Washington Post author Maria Sacchetti, for example, posted a third article on Sunday that allows amnesty lobbyists to praise and flatter Sen. Chuck Schumer (D-NY) for promising to push an amnesty through Congress.

But Sacchetti does not even refer to the economic damage done to Americans by companies’ government-granted ability to hire millions of illegal foreign workers, nor the windfall gains that go to wealthy employers, investors, and coastal cities, such as New York. Her article does not quote a single critic of cheap-labor migration.

Instead, she builds her article on personal stories, such as an illegal-migrant couple that lost their low-wage jobs when the coronavirus shut down the city:

“We went to bed and the city woke up paralyzed,” said Maria Mejia, who dreams of becoming a U.S. citizen and opening her own buffet-style restaurant. “But the city kept going. And who kept it going? We did. The undocumented.”

But those personal stories lift the corner on the city’s welcome for low-wage, rent-paying migrants:

[Mejia’s] husband returned to work at a mom-and-pop supermarket last year, but like many undocumented immigrants, he has no health insurance, no overtime pay and no vacation time. He is paid $5 an hour, six days a week. The official minimum wage in New York is $15 an hour.

Another migrant, Oscar Lopez, 34, works as an “air-conditioner installer,” wrote Sacchetti. “He hadn’t returned to Mexico since he left 17 years ago. He needs the $21-an-hour job that pays his family’s expenses in both countries.”

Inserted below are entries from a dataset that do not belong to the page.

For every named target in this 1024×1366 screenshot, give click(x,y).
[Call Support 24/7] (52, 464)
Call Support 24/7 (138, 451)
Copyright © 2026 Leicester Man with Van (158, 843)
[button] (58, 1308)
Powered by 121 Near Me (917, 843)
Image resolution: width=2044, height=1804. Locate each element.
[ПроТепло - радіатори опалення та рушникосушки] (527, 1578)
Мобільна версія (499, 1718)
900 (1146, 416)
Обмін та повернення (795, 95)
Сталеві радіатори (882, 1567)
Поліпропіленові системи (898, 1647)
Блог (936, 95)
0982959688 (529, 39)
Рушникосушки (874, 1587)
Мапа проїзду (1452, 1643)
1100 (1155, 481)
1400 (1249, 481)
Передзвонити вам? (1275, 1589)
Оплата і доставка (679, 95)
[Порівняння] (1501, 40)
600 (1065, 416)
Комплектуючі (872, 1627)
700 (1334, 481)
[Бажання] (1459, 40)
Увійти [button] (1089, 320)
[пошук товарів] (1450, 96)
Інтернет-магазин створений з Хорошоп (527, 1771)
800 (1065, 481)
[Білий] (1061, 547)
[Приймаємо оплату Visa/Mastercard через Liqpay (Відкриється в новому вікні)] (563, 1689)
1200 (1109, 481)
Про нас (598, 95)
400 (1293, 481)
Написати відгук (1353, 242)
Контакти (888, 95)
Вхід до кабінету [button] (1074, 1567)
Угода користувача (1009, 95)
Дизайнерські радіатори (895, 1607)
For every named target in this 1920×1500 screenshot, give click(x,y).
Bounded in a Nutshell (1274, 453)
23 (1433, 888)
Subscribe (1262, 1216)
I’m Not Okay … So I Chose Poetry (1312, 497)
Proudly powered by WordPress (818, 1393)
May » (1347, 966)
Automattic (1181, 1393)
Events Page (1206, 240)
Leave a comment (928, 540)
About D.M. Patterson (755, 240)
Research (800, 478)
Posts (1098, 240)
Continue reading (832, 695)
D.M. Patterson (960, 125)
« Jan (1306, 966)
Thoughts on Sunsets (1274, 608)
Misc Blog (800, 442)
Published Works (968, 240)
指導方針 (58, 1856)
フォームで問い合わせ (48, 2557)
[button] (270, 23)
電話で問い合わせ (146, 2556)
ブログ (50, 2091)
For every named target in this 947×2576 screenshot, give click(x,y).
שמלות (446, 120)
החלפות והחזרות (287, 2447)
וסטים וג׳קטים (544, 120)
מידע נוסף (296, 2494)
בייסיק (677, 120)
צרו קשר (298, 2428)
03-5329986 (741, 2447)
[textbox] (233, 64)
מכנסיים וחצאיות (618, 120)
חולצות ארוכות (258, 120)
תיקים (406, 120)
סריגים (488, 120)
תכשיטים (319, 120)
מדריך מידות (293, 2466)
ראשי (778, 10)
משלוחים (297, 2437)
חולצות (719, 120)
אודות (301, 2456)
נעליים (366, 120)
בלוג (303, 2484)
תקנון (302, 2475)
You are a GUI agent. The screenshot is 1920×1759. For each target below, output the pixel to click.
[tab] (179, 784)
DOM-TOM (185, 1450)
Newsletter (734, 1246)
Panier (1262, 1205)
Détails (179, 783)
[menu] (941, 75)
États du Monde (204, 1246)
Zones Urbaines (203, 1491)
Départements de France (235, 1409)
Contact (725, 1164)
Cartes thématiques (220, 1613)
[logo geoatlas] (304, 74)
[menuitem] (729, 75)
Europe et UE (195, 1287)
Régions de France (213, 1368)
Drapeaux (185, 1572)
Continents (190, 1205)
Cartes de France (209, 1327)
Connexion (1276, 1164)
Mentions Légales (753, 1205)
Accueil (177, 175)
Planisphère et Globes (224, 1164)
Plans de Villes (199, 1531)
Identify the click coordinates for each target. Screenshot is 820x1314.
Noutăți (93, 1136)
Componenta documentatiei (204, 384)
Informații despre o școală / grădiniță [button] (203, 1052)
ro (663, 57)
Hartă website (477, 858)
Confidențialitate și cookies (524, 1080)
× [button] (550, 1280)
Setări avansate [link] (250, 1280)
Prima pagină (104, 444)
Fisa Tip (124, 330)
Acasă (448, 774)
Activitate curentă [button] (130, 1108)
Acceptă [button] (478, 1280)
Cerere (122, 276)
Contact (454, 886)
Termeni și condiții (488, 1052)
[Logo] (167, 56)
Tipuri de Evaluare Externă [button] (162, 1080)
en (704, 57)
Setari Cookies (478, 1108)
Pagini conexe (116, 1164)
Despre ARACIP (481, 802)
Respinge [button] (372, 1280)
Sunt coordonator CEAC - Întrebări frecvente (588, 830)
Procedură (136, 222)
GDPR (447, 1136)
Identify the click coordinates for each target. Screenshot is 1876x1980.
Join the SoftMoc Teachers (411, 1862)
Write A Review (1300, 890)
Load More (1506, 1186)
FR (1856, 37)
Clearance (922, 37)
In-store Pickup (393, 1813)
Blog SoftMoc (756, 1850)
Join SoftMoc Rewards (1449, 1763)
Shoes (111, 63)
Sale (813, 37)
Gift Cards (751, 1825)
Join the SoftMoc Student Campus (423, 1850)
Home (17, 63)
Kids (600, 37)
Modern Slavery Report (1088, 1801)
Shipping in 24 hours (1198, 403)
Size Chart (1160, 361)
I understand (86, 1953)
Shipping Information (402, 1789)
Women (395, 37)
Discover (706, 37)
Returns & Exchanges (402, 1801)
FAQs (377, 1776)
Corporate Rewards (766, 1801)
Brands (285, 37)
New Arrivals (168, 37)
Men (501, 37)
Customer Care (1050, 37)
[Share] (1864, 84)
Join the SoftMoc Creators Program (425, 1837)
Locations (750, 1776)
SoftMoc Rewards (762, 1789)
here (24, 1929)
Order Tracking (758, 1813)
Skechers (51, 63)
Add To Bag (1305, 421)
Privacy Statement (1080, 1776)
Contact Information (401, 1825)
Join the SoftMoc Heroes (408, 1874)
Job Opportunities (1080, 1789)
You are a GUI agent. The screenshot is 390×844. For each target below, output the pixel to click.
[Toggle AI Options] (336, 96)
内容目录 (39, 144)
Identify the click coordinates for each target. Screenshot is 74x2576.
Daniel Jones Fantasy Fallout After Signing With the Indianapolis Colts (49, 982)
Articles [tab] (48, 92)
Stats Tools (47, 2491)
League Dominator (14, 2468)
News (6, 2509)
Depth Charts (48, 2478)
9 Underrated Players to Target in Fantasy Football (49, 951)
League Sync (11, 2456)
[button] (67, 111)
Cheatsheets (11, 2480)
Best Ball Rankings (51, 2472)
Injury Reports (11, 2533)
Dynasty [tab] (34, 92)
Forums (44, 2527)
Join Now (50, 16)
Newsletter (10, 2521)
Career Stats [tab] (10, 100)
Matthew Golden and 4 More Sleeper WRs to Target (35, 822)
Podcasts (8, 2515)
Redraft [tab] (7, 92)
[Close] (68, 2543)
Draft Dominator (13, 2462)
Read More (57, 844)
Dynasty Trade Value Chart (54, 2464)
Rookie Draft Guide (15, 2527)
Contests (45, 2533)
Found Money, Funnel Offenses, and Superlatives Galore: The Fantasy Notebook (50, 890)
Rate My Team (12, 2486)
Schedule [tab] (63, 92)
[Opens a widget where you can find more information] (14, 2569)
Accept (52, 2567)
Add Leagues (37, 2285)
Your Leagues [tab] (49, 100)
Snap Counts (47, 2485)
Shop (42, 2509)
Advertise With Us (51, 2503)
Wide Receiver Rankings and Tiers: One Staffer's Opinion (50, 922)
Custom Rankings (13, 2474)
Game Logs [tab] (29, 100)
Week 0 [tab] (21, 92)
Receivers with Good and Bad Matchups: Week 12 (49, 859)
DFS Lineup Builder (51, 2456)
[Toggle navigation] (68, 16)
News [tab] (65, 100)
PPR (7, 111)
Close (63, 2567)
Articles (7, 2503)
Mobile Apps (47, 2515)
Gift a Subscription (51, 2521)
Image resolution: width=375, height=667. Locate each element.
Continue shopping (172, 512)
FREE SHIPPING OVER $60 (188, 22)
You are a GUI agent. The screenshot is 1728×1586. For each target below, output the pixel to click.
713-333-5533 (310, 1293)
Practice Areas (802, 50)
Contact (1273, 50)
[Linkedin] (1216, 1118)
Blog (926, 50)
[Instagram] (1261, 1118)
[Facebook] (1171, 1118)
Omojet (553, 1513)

Glassdoor reports that New York’s HVAC technicians earn roughly $31 per hour.

But Sacchetti does recognize that New York’s government welcomes the poor migrants who crowd into the city’s real estate market:

New York has attempted to integrate undocumented immigrants, providing them legal aid, issuing them city identification cards and state driver’s licenses, and creating a $2.1 billion state fund for “excluded” workers ineligible for federal pandemic aid.

Sacchetti’s guides to New York’s economic underground include both the National TPS Alliance and Make the Road New York.

Both groups are part of Mark Zuckerberg’s network of pro-migrati0n and pro-amnesty groups that are lobbying the media and Congress to pass a reconciliation amnesty this fall.

The lobbying campaign has urged Democrats to not talk about the economic impact of migration, and manipulated coverage by the TV networks and the print media. The network is also funding online ads praising Schumer for promising to push the amnesty through the Senate this year.

Zuckerberg’s FWD.us network of coastal investors stands to gain from more cheap labor, government-aided consumers, and urban renters.

The Washington Post is owned by Amazon founder Jeff Bezos. His fast-growing retail empire gains from the government’s inflow of additional consumers and workers.